Now, the work. There were no sites that provided the prototypical dimensions we needed. The real estate was more expensive than we usually preferred. Of course, this wasn’t a surprise. It also appeared we might not be able to have a full bar on the patio, which is a hallmark of the Miller’s Ale House brand and important to operations. As for sewage and grease traps, the situations were across the board: In some cases they were formidable issues, in others not good but workable. Still, this meant development issues we’d need to gear up for. Parking? It’s an urban market — no one parks in front of the store and walks in. As obvious as this seems, this would be a new experience for our customers. This had to be considered.
By now you get the picture. Passing on Coral Gables and considering other Miami area sites more in line with our traditional sites and things would be easier — and faster and cheaper. Suddenly we’d back in our comfort zone, and it would be business as usual. But, then we’d forego a thriving commercial area in very hip trade area. Fact is it’s never easy to penetrate markets like this. It doesn’t matter what market you’re in, L.A., New York, D.C., Chicago… If you want to be in the high-energy places of the hot markets, you have to bear down.

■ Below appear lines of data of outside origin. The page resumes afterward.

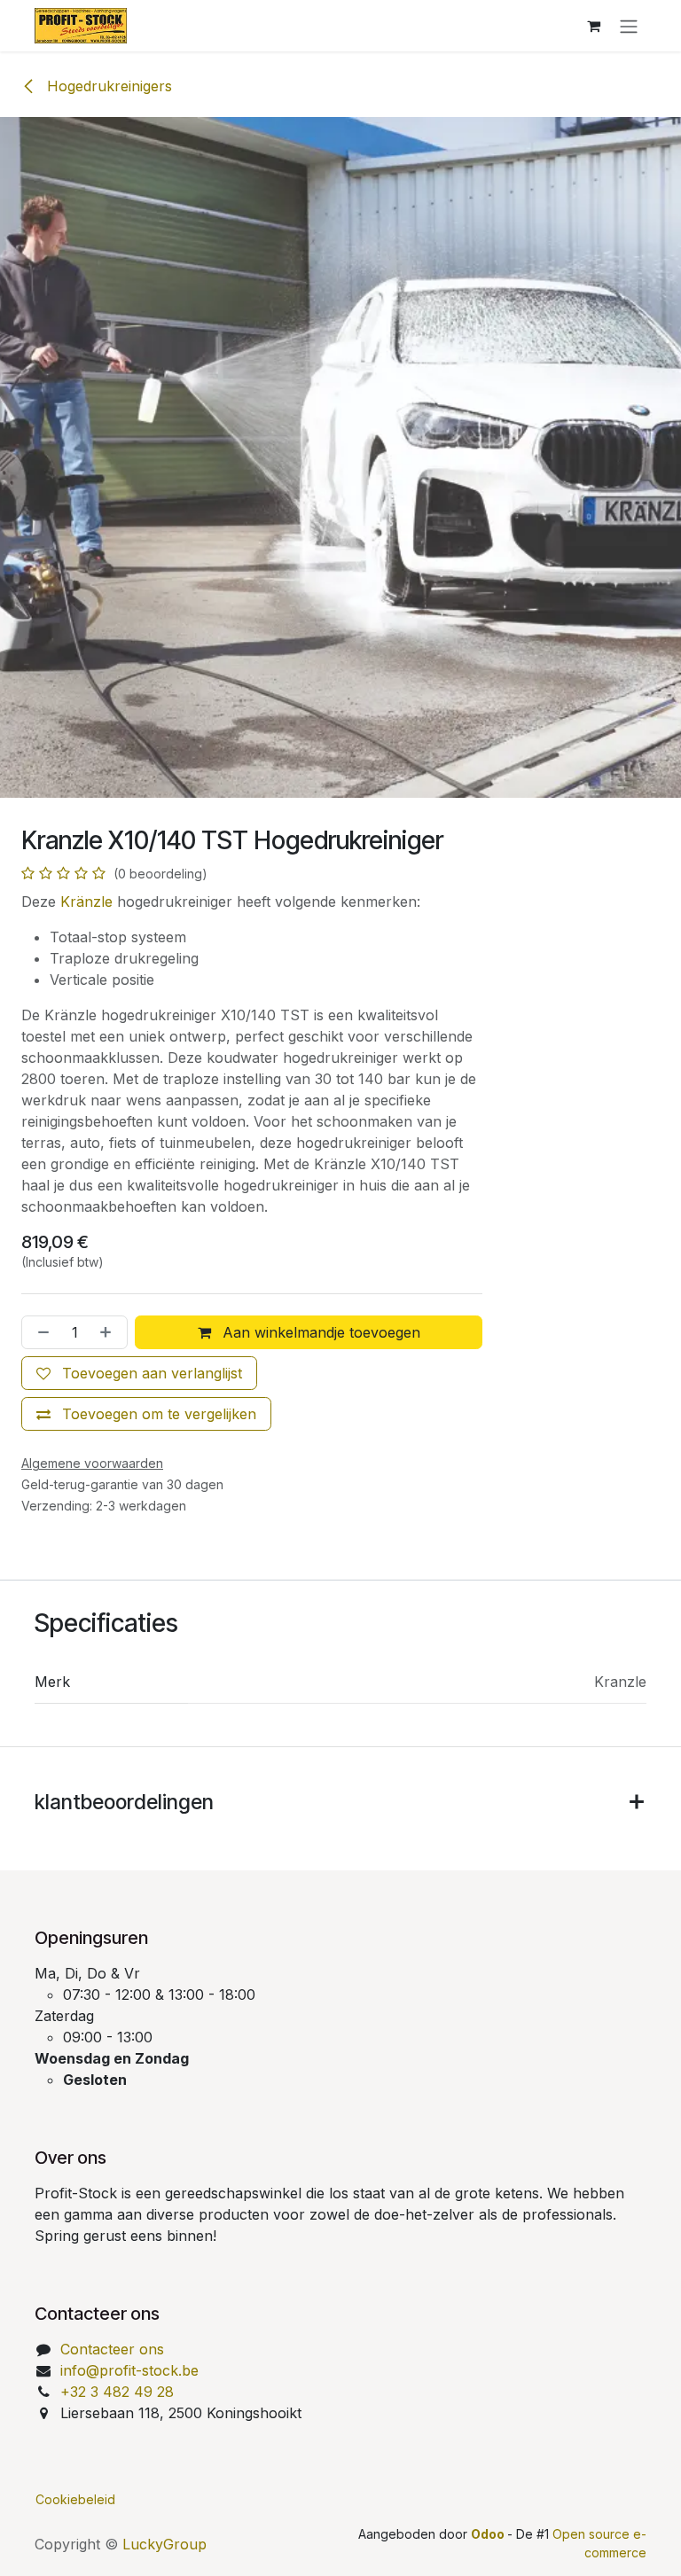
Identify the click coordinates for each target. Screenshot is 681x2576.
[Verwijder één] (40, 1332)
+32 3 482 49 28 (117, 2391)
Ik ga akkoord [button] (592, 2547)
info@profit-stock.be (129, 2370)
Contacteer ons (112, 2349)
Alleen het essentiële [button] (464, 2547)
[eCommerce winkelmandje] (593, 25)
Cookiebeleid (75, 2493)
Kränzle (86, 901)
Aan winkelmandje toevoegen (319, 1332)
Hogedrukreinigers (107, 86)
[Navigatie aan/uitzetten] (628, 25)
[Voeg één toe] (109, 1332)
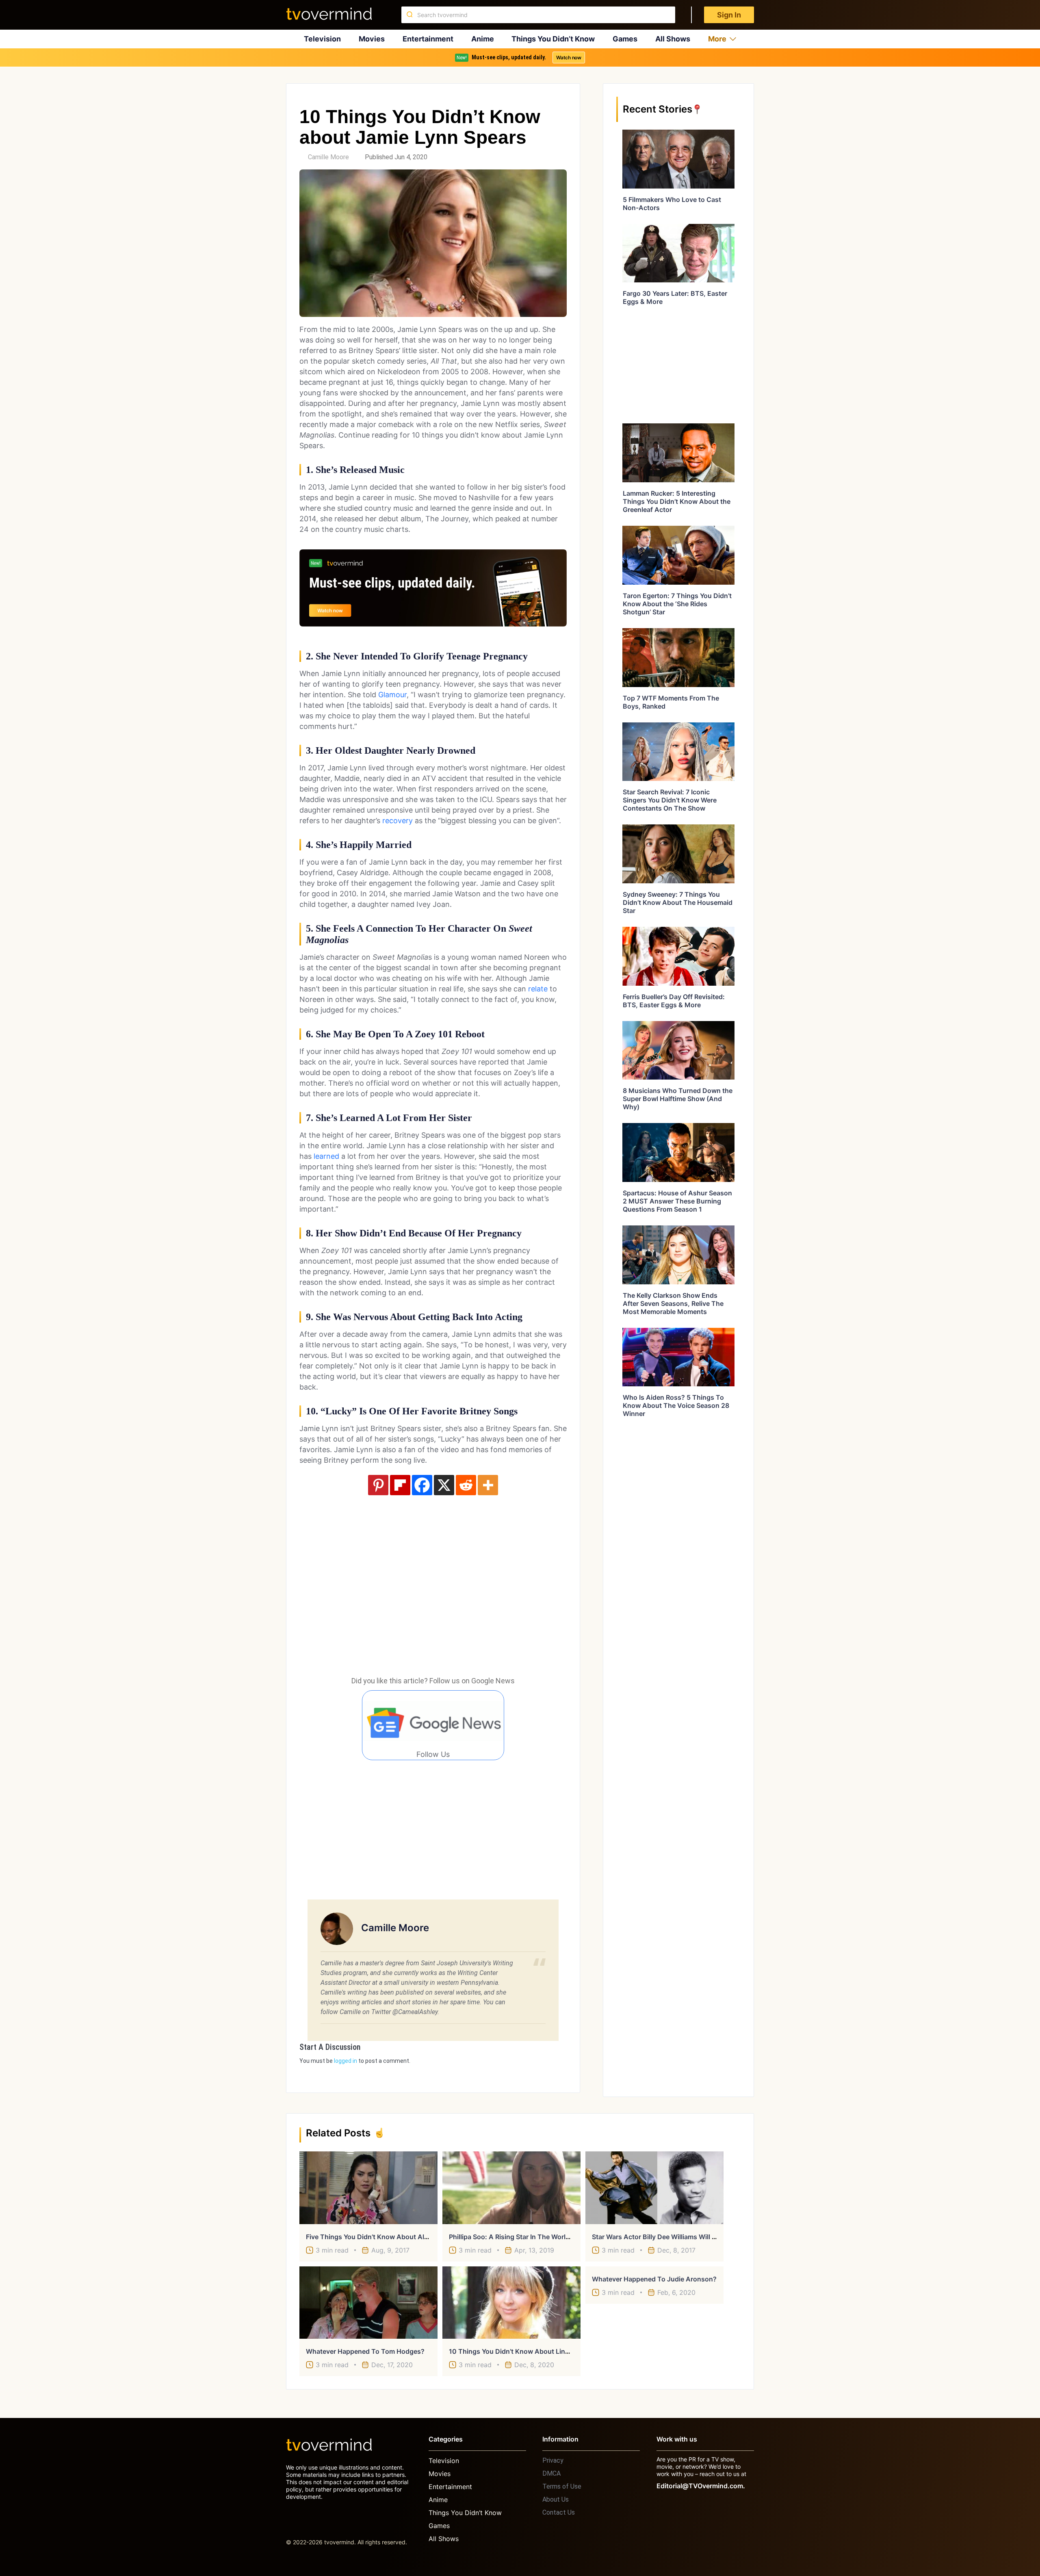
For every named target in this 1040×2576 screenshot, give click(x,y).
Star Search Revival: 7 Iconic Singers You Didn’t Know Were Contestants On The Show (670, 800)
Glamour (392, 694)
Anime (482, 39)
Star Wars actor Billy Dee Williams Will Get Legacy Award (680, 2237)
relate (538, 988)
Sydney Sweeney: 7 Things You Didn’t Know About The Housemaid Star (677, 902)
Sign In (729, 15)
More (717, 39)
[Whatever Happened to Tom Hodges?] (368, 2302)
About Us (555, 2499)
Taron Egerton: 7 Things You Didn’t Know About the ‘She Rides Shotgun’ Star (677, 604)
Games (625, 39)
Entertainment (428, 39)
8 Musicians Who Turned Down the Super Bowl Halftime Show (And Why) (677, 1098)
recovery (397, 820)
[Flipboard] (400, 1485)
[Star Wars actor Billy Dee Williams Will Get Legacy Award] (654, 2187)
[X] (444, 1485)
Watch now (568, 57)
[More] (488, 1485)
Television (322, 39)
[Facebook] (422, 1485)
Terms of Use (561, 2486)
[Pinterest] (378, 1485)
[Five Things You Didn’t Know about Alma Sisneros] (368, 2187)
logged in (345, 2061)
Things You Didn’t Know (553, 39)
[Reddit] (466, 1485)
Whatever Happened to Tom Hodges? (365, 2351)
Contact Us (558, 2512)
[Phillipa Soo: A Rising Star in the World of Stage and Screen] (511, 2187)
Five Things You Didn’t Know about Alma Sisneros (384, 2237)
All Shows (672, 39)
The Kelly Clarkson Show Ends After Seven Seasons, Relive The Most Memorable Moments (673, 1303)
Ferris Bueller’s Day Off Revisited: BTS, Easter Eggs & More (674, 1001)
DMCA (551, 2473)
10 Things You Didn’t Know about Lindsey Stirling (526, 2351)
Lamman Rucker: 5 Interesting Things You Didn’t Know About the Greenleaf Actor (676, 501)
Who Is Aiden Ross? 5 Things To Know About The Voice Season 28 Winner (676, 1405)
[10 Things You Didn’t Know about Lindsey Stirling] (511, 2302)
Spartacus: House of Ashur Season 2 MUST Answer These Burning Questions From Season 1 (677, 1201)
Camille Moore (328, 157)
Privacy (552, 2460)
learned (326, 1156)
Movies (372, 39)
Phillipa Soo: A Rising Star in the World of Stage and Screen (542, 2237)
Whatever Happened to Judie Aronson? (654, 2279)
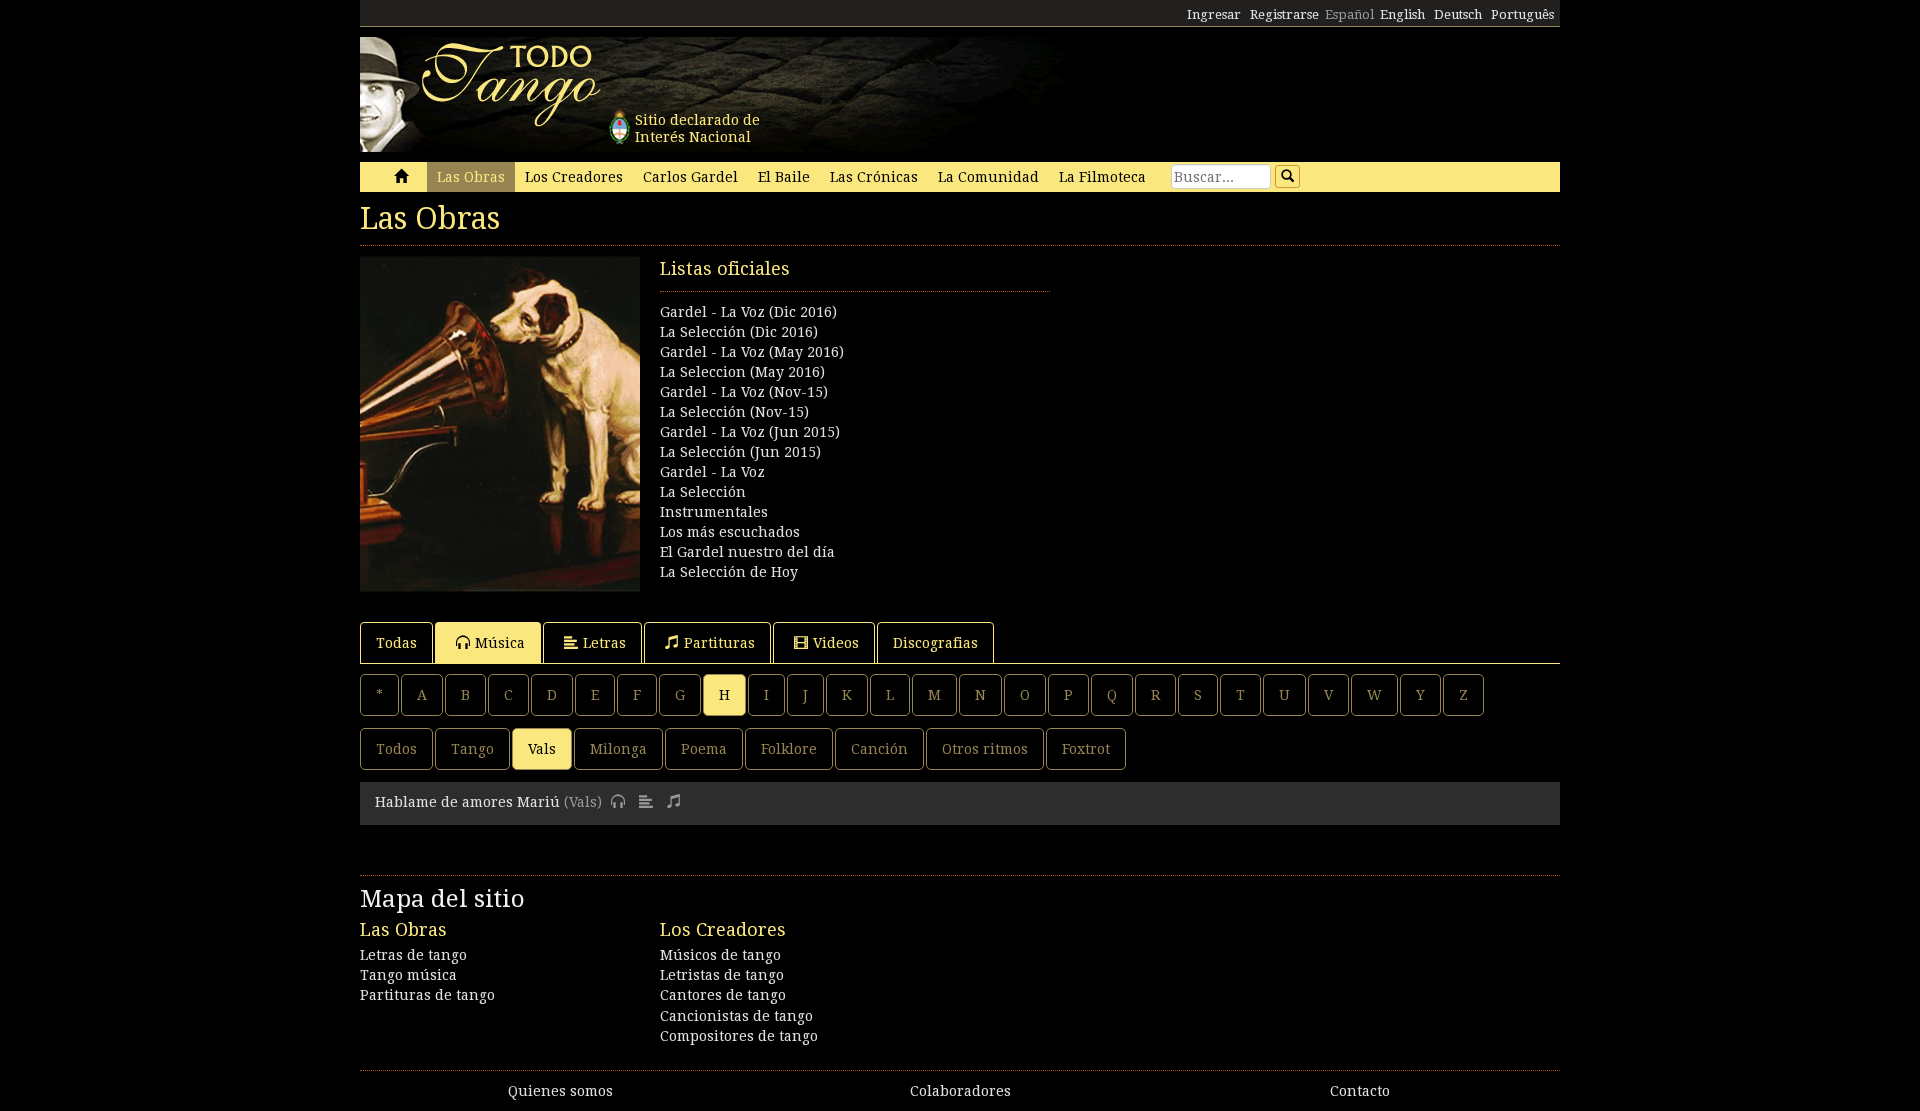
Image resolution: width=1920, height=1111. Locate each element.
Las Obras (471, 177)
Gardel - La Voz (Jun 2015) (750, 432)
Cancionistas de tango (736, 1016)
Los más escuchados (730, 532)
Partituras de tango (427, 995)
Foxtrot (1086, 749)
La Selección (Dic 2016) (739, 332)
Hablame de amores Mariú (467, 802)
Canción (879, 749)
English (1402, 14)
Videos (836, 643)
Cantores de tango (723, 995)
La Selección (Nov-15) (734, 412)
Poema (704, 749)
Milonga (618, 749)
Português (1522, 14)
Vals (542, 749)
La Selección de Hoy (729, 572)
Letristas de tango (722, 975)
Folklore (789, 749)
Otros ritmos (985, 749)
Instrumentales (714, 512)
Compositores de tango (739, 1036)
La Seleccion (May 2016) (742, 372)
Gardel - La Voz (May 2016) (752, 352)
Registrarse (1284, 14)
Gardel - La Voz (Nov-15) (744, 392)
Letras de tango (413, 955)
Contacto (1360, 1091)
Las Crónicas (874, 177)
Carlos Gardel (690, 177)
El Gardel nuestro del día (747, 552)
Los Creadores (574, 177)
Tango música (408, 975)
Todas (396, 643)
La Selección (703, 492)
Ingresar (1214, 14)
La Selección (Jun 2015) (740, 452)
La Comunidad (988, 177)
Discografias (935, 643)
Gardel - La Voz (712, 472)
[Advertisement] (1260, 396)
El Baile (784, 177)
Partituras (719, 643)
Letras (604, 643)
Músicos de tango (720, 955)
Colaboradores (960, 1091)
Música (500, 643)
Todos (396, 749)
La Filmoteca (1102, 177)
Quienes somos (560, 1091)
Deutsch (1458, 14)
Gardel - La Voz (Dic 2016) (748, 312)
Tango (472, 749)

And bear down, we did. The test for the real estate team was knowing what to look for and what questions to ask, what was doable and when to say when. Ultimately it was a great cost/benefit analysis, weighing risk against reward — the risks associated with zoning codes and architectural solutions and renovation and probable customer behavior and COSTS, against the rewards of revenue generation and profit contribution if all goes as planned.
Maybe this is an even more accurate explanation: The test is knowing what all of those variables are and how they affect restaurant operations and performance. It’s not just the real estate, but understanding clearly how the restaurant client operates, their optimal performance metrics, what the management team needs, what yields are acceptable and which aren’t. If you don’t know these things, if you don’t know what to look for, what questions to ask or what to consider and what affects what and how, I don’t know how you can make intelligent business decisions about restaurant real estate.